▶ [Exercise aim]
Convert every line of the items below into a numbered list, omitting any blank lines.

Data items
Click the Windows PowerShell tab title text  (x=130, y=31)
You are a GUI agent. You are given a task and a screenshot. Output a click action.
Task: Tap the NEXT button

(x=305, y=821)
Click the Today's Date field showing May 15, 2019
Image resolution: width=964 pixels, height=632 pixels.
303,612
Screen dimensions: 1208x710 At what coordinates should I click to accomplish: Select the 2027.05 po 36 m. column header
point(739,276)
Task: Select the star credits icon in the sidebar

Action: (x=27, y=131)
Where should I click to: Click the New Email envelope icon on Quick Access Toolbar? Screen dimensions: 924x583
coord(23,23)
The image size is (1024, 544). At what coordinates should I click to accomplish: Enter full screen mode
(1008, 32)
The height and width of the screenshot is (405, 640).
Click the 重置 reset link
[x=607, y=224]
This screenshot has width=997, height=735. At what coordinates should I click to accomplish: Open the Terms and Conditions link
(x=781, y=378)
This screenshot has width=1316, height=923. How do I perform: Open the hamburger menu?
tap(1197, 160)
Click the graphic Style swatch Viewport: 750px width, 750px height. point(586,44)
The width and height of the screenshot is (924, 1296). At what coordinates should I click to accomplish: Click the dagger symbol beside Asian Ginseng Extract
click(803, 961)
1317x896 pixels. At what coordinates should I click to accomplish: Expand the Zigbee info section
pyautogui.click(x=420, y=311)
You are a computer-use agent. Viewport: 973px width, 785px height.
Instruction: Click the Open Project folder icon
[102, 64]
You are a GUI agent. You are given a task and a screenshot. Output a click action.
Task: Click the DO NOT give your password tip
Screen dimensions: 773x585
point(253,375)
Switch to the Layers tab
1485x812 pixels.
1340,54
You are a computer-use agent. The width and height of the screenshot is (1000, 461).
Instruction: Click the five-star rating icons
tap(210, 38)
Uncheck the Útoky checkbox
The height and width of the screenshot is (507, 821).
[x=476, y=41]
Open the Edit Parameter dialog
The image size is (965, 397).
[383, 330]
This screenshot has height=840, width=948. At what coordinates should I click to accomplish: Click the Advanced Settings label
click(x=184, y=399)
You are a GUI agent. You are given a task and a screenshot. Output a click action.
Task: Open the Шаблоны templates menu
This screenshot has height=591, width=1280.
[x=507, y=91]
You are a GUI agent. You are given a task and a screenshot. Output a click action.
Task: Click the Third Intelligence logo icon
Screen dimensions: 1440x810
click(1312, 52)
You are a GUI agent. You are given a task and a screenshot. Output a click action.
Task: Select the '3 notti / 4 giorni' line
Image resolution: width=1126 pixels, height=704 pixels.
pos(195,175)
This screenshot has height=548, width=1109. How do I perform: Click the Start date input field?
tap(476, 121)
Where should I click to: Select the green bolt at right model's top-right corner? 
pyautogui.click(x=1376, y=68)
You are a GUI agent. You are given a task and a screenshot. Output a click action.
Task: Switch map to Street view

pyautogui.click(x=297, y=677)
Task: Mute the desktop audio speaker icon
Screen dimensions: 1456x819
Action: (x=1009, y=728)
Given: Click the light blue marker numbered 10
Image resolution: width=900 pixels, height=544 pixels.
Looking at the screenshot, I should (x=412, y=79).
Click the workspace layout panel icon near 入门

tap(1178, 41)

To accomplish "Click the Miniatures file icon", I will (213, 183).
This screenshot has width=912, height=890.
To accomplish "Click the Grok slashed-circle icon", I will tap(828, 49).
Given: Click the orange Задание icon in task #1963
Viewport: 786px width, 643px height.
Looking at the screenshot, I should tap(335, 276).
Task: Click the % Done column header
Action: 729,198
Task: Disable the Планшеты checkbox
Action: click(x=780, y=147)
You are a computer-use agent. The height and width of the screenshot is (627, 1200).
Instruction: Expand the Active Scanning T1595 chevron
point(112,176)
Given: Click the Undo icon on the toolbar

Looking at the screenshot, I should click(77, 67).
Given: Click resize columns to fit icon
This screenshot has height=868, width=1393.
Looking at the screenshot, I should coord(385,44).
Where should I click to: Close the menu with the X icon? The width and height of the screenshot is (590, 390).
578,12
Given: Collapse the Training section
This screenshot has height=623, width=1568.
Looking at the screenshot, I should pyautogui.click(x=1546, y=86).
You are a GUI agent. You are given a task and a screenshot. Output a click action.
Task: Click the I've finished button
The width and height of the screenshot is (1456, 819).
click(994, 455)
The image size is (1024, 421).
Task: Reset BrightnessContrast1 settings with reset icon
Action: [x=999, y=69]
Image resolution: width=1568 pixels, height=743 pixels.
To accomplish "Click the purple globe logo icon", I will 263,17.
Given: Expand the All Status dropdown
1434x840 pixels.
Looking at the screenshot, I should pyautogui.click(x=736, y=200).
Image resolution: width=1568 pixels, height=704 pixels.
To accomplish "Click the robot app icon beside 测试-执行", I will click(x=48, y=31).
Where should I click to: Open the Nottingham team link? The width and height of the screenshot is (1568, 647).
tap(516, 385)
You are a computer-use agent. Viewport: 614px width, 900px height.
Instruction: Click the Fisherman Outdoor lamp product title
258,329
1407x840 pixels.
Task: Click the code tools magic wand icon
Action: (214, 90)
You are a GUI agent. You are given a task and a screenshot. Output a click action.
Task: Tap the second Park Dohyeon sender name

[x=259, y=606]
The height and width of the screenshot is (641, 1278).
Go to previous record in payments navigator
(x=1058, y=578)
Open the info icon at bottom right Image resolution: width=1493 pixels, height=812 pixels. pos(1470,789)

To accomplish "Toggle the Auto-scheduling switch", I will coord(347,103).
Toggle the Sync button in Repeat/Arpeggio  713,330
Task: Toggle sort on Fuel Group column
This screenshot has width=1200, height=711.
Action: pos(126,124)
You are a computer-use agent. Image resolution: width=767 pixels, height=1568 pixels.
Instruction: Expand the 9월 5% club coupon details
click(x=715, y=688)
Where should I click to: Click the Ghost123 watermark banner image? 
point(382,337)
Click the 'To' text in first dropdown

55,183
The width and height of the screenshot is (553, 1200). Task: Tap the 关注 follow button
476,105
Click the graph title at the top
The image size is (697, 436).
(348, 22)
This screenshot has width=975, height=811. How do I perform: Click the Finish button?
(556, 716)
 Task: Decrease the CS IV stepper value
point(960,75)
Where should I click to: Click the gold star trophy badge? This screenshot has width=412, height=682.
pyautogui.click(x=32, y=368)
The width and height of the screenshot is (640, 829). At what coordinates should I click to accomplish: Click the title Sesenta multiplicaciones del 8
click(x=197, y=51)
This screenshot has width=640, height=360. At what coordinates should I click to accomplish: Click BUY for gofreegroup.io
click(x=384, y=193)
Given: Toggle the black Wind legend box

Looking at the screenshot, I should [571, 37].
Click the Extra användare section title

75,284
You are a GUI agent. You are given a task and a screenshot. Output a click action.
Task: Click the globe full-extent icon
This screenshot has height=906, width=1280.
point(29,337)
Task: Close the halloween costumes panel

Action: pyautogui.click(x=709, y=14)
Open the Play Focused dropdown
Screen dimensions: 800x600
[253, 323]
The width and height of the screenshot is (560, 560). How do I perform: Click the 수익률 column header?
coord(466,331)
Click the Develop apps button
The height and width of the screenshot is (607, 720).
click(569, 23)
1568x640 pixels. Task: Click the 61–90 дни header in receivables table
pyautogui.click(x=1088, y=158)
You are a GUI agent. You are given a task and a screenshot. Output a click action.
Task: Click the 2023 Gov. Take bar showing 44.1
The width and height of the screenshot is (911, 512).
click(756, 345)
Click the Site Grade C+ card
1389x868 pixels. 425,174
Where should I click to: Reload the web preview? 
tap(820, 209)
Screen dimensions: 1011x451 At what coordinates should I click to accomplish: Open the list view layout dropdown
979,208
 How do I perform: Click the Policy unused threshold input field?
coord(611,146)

▶ [Answer to the problem]
1. Click the Windows PowerShell tab title text  (x=130, y=31)
2. You are a GUI agent. You are given a task and a screenshot. Output a click action.
3. Task: Tap the NEXT button
4. (x=305, y=821)
5. Click the Today's Date field showing May 15, 2019
6. Image resolution: width=964 pixels, height=632 pixels.
7. 303,612
8. Screen dimensions: 1208x710 At what coordinates should I click to accomplish: Select the 2027.05 po 36 m. column header
9. point(739,276)
10. Task: Select the star credits icon in the sidebar
11. Action: (x=27, y=131)
12. Where should I click to: Click the New Email envelope icon on Quick Access Toolbar? Screen dimensions: 924x583
13. coord(23,23)
14. The image size is (1024, 544). At what coordinates should I click to accomplish: Enter full screen mode
15. (1008, 32)
16. The height and width of the screenshot is (405, 640).
17. Click the 重置 reset link
18. [x=607, y=224]
19. This screenshot has width=997, height=735. At what coordinates should I click to accomplish: Open the Terms and Conditions link
20. (x=781, y=378)
21. This screenshot has width=1316, height=923. How do I perform: Open the hamburger menu?
22. tap(1197, 160)
23. Click the graphic Style swatch Viewport: 750px width, 750px height. point(586,44)
24. The width and height of the screenshot is (924, 1296). At what coordinates should I click to accomplish: Click the dagger symbol beside Asian Ginseng Extract
25. click(803, 961)
26. 1317x896 pixels. At what coordinates should I click to accomplish: Expand the Zigbee info section
27. pyautogui.click(x=420, y=311)
28. You are a computer-use agent. Viewport: 973px width, 785px height.
29. Instruction: Click the Open Project folder icon
30. [102, 64]
31. You are a GUI agent. You are given a task and a screenshot. Output a click action.
32. Task: Click the DO NOT give your password tip
33. Screen dimensions: 773x585
34. point(253,375)
35. Switch to the Layers tab
36. 1485x812 pixels.
37. 1340,54
38. You are a computer-use agent. The width and height of the screenshot is (1000, 461).
39. Instruction: Click the five-star rating icons
40. tap(210, 38)
41. Uncheck the Útoky checkbox
42. The height and width of the screenshot is (507, 821).
43. [x=476, y=41]
44. Open the Edit Parameter dialog
45. The image size is (965, 397).
46. [383, 330]
47. This screenshot has height=840, width=948. At what coordinates should I click to accomplish: Click the Advanced Settings label
48. click(x=184, y=399)
49. You are a GUI agent. You are given a task and a screenshot. Output a click action.
50. Task: Open the Шаблоны templates menu
51. This screenshot has height=591, width=1280.
52. [x=507, y=91]
53. You are a GUI agent. You are given a task and a screenshot. Output a click action.
54. Task: Click the Third Intelligence logo icon
55. Screen dimensions: 1440x810
56. click(1312, 52)
57. You are a GUI agent. You are given a task and a screenshot. Output a click action.
58. Task: Select the '3 notti / 4 giorni' line
59. Image resolution: width=1126 pixels, height=704 pixels.
60. pos(195,175)
61. This screenshot has height=548, width=1109. How do I perform: Click the Start date input field?
62. tap(476, 121)
63. Where should I click to: Select the green bolt at right model's top-right corner? 
64. pyautogui.click(x=1376, y=68)
65. You are a GUI agent. You are given a task and a screenshot. Output a click action.
66. Task: Switch map to Street view
67. pyautogui.click(x=297, y=677)
68. Task: Mute the desktop audio speaker icon
69. Screen dimensions: 1456x819
70. Action: (x=1009, y=728)
71. Given: Click the light blue marker numbered 10
72. Image resolution: width=900 pixels, height=544 pixels.
73. Looking at the screenshot, I should (x=412, y=79).
74. Click the workspace layout panel icon near 入门
75. tap(1178, 41)
76. To accomplish "Click the Miniatures file icon", I will (213, 183).
77. This screenshot has width=912, height=890.
78. To accomplish "Click the Grok slashed-circle icon", I will tap(828, 49).
79. Given: Click the orange Задание icon in task #1963
80. Viewport: 786px width, 643px height.
81. Looking at the screenshot, I should tap(335, 276).
82. Task: Click the % Done column header
83. Action: 729,198
84. Task: Disable the Планшеты checkbox
85. Action: click(x=780, y=147)
86. You are a computer-use agent. The height and width of the screenshot is (627, 1200).
87. Instruction: Expand the Active Scanning T1595 chevron
88. point(112,176)
89. Given: Click the Undo icon on the toolbar
90. Looking at the screenshot, I should click(77, 67).
91. Given: Click resize columns to fit icon
92. This screenshot has height=868, width=1393.
93. Looking at the screenshot, I should coord(385,44).
94. Where should I click to: Close the menu with the X icon? The width and height of the screenshot is (590, 390).
95. 578,12
96. Given: Collapse the Training section
97. This screenshot has height=623, width=1568.
98. Looking at the screenshot, I should pyautogui.click(x=1546, y=86).
99. You are a GUI agent. You are given a task and a screenshot. Output a click action.
100. Task: Click the I've finished button
101. The width and height of the screenshot is (1456, 819).
102. click(994, 455)
103. The image size is (1024, 421).
104. Task: Reset BrightnessContrast1 settings with reset icon
105. Action: [x=999, y=69]
106. Image resolution: width=1568 pixels, height=743 pixels.
107. To accomplish "Click the purple globe logo icon", I will 263,17.
108. Given: Expand the All Status dropdown
109. 1434x840 pixels.
110. Looking at the screenshot, I should pyautogui.click(x=736, y=200).
111. Image resolution: width=1568 pixels, height=704 pixels.
112. To accomplish "Click the robot app icon beside 测试-执行", I will click(x=48, y=31).
113. Where should I click to: Open the Nottingham team link? The width and height of the screenshot is (1568, 647).
114. tap(516, 385)
115. You are a computer-use agent. Viewport: 614px width, 900px height.
116. Instruction: Click the Fisherman Outdoor lamp product title
117. 258,329
118. 1407x840 pixels.
119. Task: Click the code tools magic wand icon
120. Action: (214, 90)
121. You are a GUI agent. You are given a task and a screenshot. Output a click action.
122. Task: Tap the second Park Dohyeon sender name
123. [x=259, y=606]
124. The height and width of the screenshot is (641, 1278).
125. Go to previous record in payments navigator
126. (x=1058, y=578)
127. Open the info icon at bottom right Image resolution: width=1493 pixels, height=812 pixels. pos(1470,789)
128. To accomplish "Toggle the Auto-scheduling switch", I will coord(347,103).
129. Toggle the Sync button in Repeat/Arpeggio  713,330
130. Task: Toggle sort on Fuel Group column
131. This screenshot has width=1200, height=711.
132. Action: pos(126,124)
133. You are a computer-use agent. Image resolution: width=767 pixels, height=1568 pixels.
134. Instruction: Expand the 9월 5% club coupon details
135. click(x=715, y=688)
136. Where should I click to: Click the Ghost123 watermark banner image? 
137. point(382,337)
138. Click the 'To' text in first dropdown
139. 55,183
140. The width and height of the screenshot is (553, 1200). Task: Tap the 关注 follow button
141. 476,105
142. Click the graph title at the top
143. The image size is (697, 436).
144. (348, 22)
145. This screenshot has width=975, height=811. How do I perform: Click the Finish button?
146. (556, 716)
147.  Task: Decrease the CS IV stepper value
148. point(960,75)
149. Where should I click to: Click the gold star trophy badge? This screenshot has width=412, height=682.
150. pyautogui.click(x=32, y=368)
151. The width and height of the screenshot is (640, 829). At what coordinates should I click to accomplish: Click the title Sesenta multiplicaciones del 8
152. click(x=197, y=51)
153. This screenshot has width=640, height=360. At what coordinates should I click to accomplish: Click BUY for gofreegroup.io
154. click(x=384, y=193)
155. Given: Toggle the black Wind legend box
156. Looking at the screenshot, I should [571, 37].
157. Click the Extra användare section title
158. 75,284
159. You are a GUI agent. You are given a task and a screenshot. Output a click action.
160. Task: Click the globe full-extent icon
161. This screenshot has height=906, width=1280.
162. point(29,337)
163. Task: Close the halloween costumes panel
164. Action: pyautogui.click(x=709, y=14)
165. Open the Play Focused dropdown
166. Screen dimensions: 800x600
167. [253, 323]
168. The width and height of the screenshot is (560, 560). How do I perform: Click the 수익률 column header?
169. coord(466,331)
170. Click the Develop apps button
171. The height and width of the screenshot is (607, 720).
172. click(569, 23)
173. 1568x640 pixels. Task: Click the 61–90 дни header in receivables table
174. pyautogui.click(x=1088, y=158)
175. You are a GUI agent. You are given a task and a screenshot. Output a click action.
176. Task: Click the 2023 Gov. Take bar showing 44.1
177. The width and height of the screenshot is (911, 512).
178. click(756, 345)
179. Click the Site Grade C+ card
180. 1389x868 pixels. 425,174
181. Where should I click to: Reload the web preview? 
182. tap(820, 209)
183. Screen dimensions: 1011x451 At what coordinates should I click to accomplish: Open the list view layout dropdown
184. 979,208
185.  How do I perform: Click the Policy unused threshold input field?
186. coord(611,146)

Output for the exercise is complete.